However, we never had any issues with Sundance with the Kirkland Lamb and Rice.


----------



## Retrieverlover (Feb 8, 2010)

Is your puppy doing well on the proplan? If yes, I wouldn't switch the food. If it ain't broken, don't fix it! My lab and my pointerX are now back on the proplan because they just did wonderful on it. My Dalmatian eats Taste of the Wild and does very well. I am convinced he would do wonderful on ProPlan but Dals are known for urinary problems so I will stick with the Taste.

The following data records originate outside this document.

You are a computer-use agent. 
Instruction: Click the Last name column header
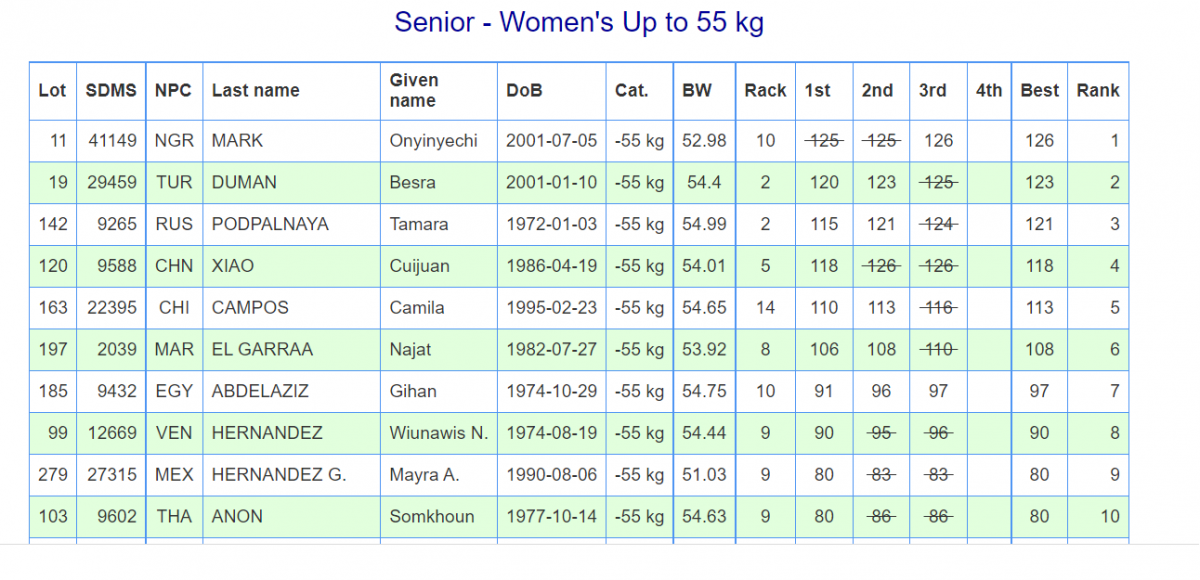click(x=255, y=90)
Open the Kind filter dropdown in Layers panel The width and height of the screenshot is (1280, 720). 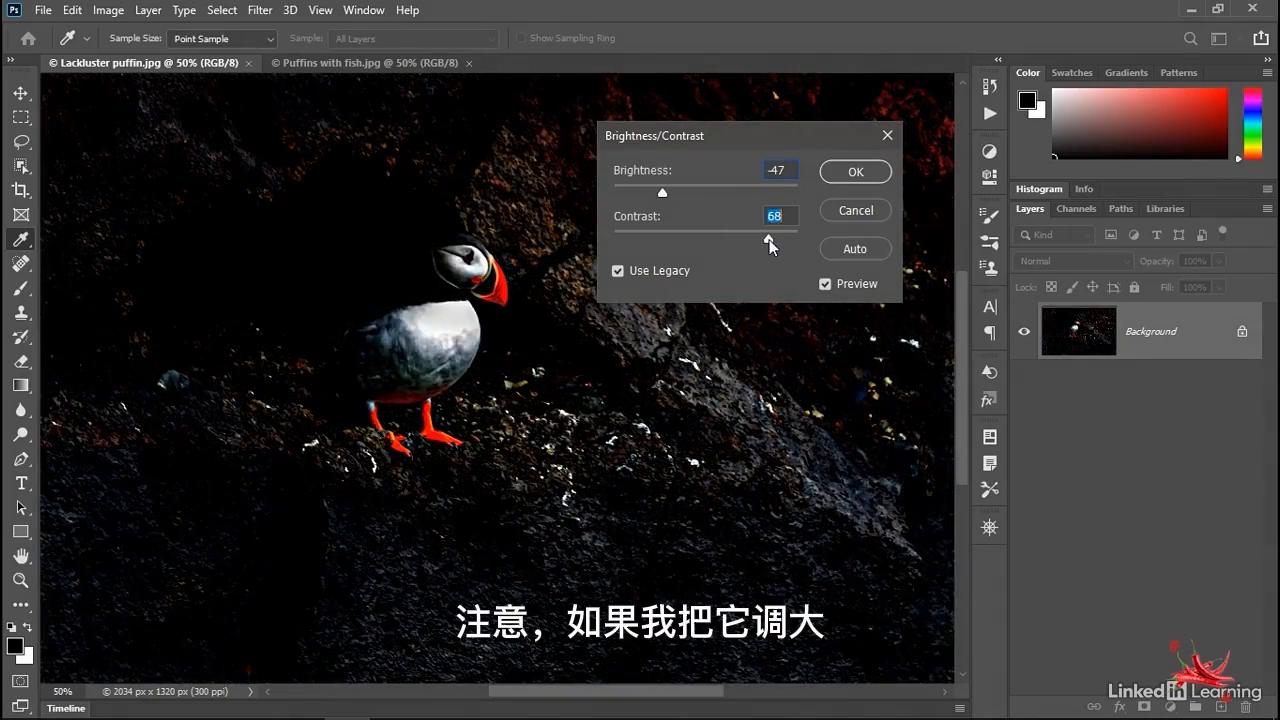[1055, 234]
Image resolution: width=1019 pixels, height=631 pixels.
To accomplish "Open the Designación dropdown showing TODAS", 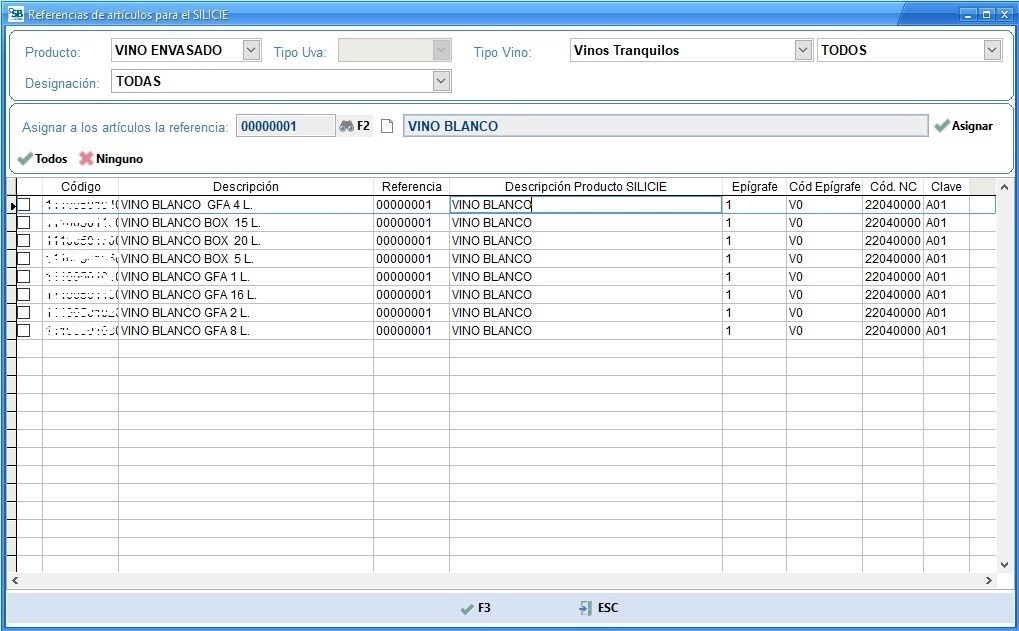I will coord(441,81).
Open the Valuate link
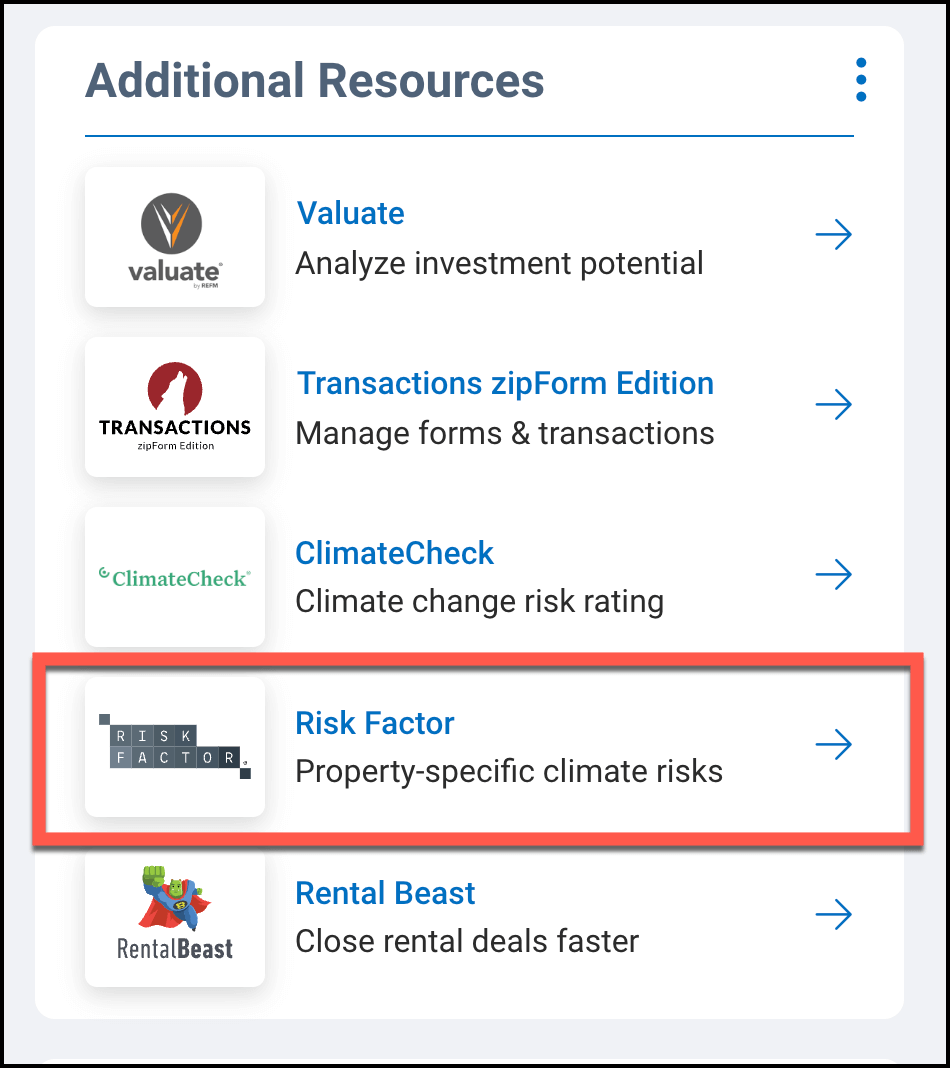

I never understand why people complain about ProPlan - look what all the winning dogs in this country are eating. I know plenty of breeder who feed Proplan and their dogs are in amazing shape and condition. I know people try to stir away from Gluten in dog food but I am more and more convinced that IF a dog (just like a human) isn't gluten intolerant or allergic a gluten free diet is not healthy for him/her.


----------



## Abby (Aug 17, 2010)

I think dog food advisory is a great site, fair ratings and quite an extensive archive.


----------



## Honey (Jan 20, 2010)

thats what we feed. we had a tissue issue or cartilige dont know if it was anything to do with the food prolly not


----------



## msdogs1976 (Dec 21, 2007)

tippykayak said:


> There's nothing wrong with Kirkland food, but *those dog food websites are typically full of crap. Don't let them push you off a perfectly good food*.


Good advise.


----------



## Karen519 (Aug 21, 2006)

*MSdogs and Tippy*

MsDogs and Tippy

Thanks for your comments!


----------



## C's Mom (Dec 7, 2009)

I feed my boy Orijen and Kirklands Signature Chicken and Rice.


----------



## katelyn29 (Jul 21, 2010)

Thanks for all the advice. Both my 4 mo old and 14 mo old never have had any feeding issues. So far that is one less thing i have to worry about. I am going to check the price of kirkland to see the price difference. now with 2 dogs I need to cut back somewhere, but make sure they are still healthy and taken care of.


----------



## Abby (Aug 17, 2010)

C's Mom said:


> I feed my boy Orijen and Kirklands Signature Chicken and Rice.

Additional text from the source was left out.